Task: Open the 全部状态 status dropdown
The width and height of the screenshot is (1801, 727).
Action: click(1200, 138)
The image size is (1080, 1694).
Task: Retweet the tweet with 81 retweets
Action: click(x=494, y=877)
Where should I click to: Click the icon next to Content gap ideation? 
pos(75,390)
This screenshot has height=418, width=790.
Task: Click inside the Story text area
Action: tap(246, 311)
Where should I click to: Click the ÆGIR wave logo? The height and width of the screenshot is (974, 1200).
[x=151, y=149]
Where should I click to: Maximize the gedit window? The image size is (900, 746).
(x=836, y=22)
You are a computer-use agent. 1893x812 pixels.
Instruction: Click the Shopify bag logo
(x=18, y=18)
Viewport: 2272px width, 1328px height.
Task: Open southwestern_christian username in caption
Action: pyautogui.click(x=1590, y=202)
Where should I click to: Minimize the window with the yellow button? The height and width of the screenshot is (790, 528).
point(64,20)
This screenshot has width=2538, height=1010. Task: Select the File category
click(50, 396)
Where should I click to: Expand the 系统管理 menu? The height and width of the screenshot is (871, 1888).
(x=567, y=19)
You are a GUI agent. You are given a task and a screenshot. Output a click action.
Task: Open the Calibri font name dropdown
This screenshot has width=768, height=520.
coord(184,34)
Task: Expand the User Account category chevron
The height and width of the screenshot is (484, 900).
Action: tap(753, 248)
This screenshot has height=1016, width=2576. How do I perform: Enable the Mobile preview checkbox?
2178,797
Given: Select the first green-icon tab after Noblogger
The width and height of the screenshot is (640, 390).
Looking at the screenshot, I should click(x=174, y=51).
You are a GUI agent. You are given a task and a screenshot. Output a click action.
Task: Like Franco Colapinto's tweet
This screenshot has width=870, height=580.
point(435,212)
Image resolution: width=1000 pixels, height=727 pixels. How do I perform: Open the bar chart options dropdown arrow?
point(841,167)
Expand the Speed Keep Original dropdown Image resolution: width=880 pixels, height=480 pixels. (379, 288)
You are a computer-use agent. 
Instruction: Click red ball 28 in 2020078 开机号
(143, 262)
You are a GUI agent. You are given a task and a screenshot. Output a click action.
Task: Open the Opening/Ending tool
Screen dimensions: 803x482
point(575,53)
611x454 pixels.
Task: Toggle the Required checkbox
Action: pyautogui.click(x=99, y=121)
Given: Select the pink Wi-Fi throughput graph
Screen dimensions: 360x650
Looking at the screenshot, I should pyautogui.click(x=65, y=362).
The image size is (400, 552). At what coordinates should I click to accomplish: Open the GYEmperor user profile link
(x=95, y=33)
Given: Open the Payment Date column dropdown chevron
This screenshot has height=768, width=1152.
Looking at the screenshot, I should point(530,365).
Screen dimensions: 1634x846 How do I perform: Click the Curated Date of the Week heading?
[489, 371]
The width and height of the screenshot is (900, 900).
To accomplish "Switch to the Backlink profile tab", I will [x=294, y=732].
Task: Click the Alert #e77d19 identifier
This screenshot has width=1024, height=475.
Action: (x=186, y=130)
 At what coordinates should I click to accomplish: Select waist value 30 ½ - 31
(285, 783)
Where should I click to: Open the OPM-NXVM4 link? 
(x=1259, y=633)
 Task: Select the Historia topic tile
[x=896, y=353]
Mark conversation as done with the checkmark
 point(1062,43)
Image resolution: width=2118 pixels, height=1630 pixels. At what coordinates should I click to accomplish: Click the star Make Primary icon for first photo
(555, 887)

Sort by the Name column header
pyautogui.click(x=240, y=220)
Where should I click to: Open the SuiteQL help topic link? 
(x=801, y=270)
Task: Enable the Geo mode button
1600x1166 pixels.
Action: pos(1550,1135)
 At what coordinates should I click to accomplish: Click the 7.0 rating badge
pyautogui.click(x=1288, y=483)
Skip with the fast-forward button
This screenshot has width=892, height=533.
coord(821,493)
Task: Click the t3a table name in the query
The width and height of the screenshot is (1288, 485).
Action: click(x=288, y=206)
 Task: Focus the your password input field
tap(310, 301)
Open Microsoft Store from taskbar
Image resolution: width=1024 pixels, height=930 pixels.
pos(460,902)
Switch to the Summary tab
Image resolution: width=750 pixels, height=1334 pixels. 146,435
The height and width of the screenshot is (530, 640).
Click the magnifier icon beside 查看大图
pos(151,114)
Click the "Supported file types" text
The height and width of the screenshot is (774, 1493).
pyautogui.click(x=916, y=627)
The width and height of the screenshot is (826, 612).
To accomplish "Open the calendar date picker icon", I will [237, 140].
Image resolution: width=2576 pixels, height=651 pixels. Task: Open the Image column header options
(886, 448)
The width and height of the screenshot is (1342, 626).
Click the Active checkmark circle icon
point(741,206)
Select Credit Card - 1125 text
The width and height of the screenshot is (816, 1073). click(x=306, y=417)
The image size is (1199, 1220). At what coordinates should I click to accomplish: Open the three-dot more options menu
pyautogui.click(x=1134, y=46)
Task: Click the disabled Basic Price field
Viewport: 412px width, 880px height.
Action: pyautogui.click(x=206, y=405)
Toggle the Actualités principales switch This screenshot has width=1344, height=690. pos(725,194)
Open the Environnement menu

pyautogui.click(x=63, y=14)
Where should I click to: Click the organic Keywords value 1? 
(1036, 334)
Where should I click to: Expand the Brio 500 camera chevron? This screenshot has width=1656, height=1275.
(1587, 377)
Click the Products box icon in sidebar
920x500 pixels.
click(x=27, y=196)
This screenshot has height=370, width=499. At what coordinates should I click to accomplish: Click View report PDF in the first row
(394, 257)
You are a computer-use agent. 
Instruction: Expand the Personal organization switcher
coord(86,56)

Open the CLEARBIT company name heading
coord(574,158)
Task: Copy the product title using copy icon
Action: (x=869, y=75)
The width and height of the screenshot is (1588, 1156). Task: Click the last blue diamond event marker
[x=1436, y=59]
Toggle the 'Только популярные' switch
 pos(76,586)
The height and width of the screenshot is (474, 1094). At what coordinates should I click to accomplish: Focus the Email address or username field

****************

* _TASK REQUIREMENTS_
State how many lines above contain the string "will", with no other words.

* _RESPONSE BOX_
2